Tuesday was spent seeing a bit more of the island via helicopter – with no doors thank you.


Me and Crazy George – our pilot


We went over the volcano and got to see amazing views of the flowing lava. It was amazingly beautiful. I asked our pilot if there is any type of state or federal assistance if your house is taken out by the lava flow on the Big Island. He informed me that there is not, and in fact, you can’t even buy Volcano insurance. This is why there are many homes built on the lava plains. The people own that land and just because their houses were burned to a crisp one time it doesn’t mean they don’t still own the land so they rebuild. It’s crazy.







We also went into the Thurston Lava Tube which wasn't as great as Ape Caves but was still pretty interesting and we went to the top of the volcanoe where you can see steam coming out of the crater. It's sort of like being in Land of the Lost - only without the Dinasours.





We also went to an incredible dinner at Mauni Lana which was to celebrate my mom and Erin’s dad’s great years with their company. I’m glad I got to tag along.


On Wednesday I slept in the hammock on the beach for as long as Daniel’s dad would let me.
Then Erin, Daniel, Joey and Tiffany (the pastor and his wife – all the way from England and some of my favorite people I have ever met) and I went shopping in Kahulia-Kona. It was fun to get to see all the amazing local fruit in the farmer’s market. We definitely took advantage of that later in the week as you shall see. Emily (another bridesmaid) flew in from Boston that evening and in my mind the wedding officially began.
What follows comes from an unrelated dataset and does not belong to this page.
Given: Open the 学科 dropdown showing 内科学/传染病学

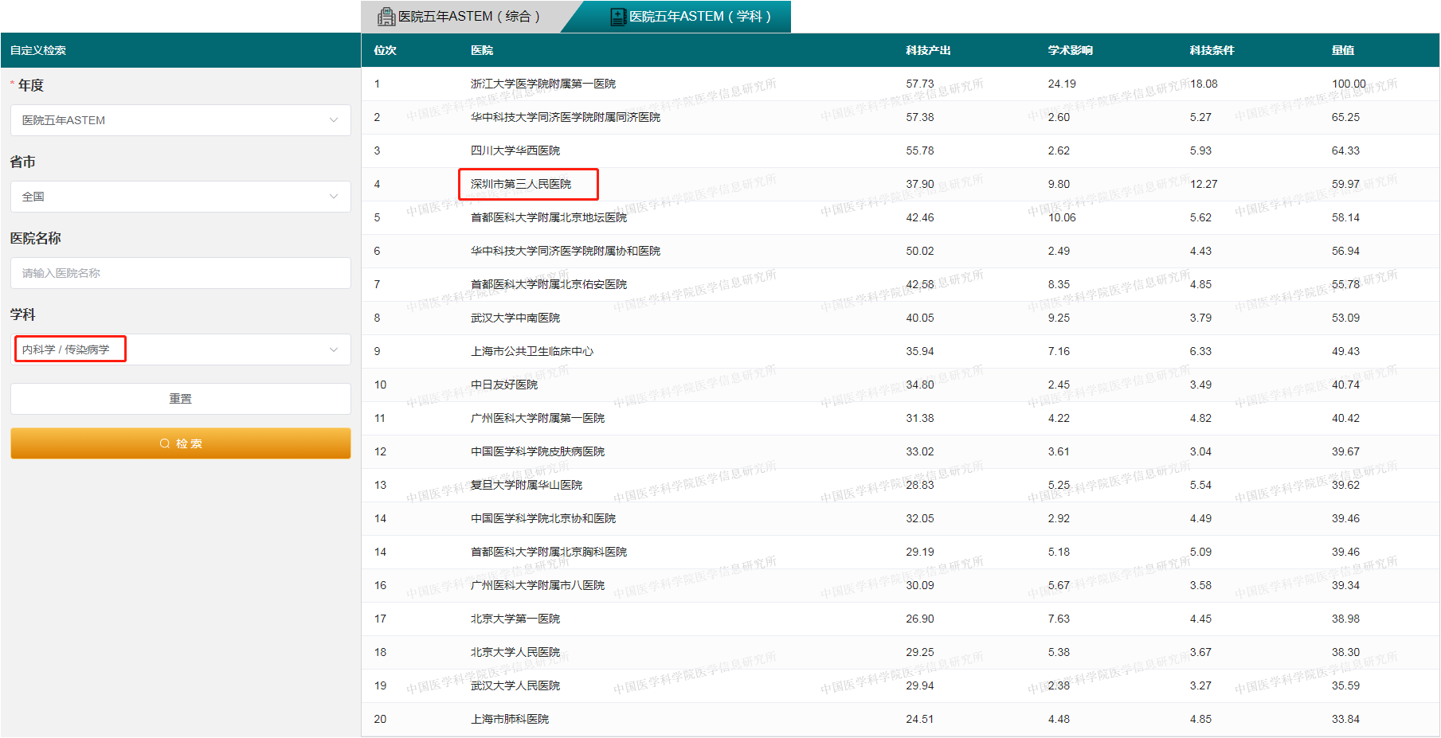Looking at the screenshot, I should tap(180, 349).
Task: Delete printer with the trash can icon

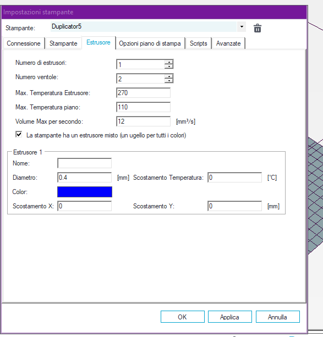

On Thursday Emily, Erin, Juli and I went to the Hilton and swam with the dolphins. It was a very neat experience to get to be that up close and personal with such neat animals and the Hilton was GORGEOUS. We took advantage of being there and used the pool for a few hours before heading back for our nail appointments.






After that, my mom, dad and I went to a luau. I ran into Jamie, a friend from college who I hadn’t seen since 2000 and we enjoyed a very intimate luau. It was a lot of fun to have so much time with my parents. It isn’t very often we get a chance to vacation with our parents as adults. I have no idea if that will happen again so I enjoyed every moment.



On Friday the wedding got into full swing. We started decorating for the rehearsal dinner which was in front of the “cottage” and the tent went up in front of the big house. Erin, Emily, Kathy and I went to the farmers market and bought all kinds of flowers for the center pieces and the wedding site. Juli did an amazing job with decorating. I was very glad there were people like her around because I’m useless where that is concerned.








The rehearsal was relaxed and fun and there was a live band and BBQ for the rehearsal dinner. It was a true precursor to the fun that was ahead.







On Saturday morning Emily, Erin and I got up and picked up Mira (the other bridesmaid) from the house where she was staying and then went back to the big house to have a breakfast of tropical fruit and mimosas. The fruit was a lot of fun because much of it none of us had ever tried before. People were buzzing around the house constantly getting things ready and the wedding site looked absolutely beautiful by the time we left to get our hair done.



The ladies at the salon were great. They took apart their potted flower to have flowers to put in our hair and we laughed and enjoyed the time of just sitting and getting ready for the evening.




Saturday night brought the wedding. Erin was of course beautiful and Daniel was thrilled. I don’t think he left her side for more than about two seconds the whole night. We all had a blast and danced until the rules required the DJ to shut down. At one point I looked across the lawn and my mom was dancing to Flo Rida “Low”. I almost wet my pants laughing.






It was a great time and I really couldn’t ask for a better husband for Erin. There haven’t been many men in her life that I approved of so for Daniel to make the grade is saying something. I wish them the best and know God is going to bless their lives together as husband and wife. I’m looking forward to watching them grow as a couple and learn what it is like to be married.

And to think – it all started in Vegas.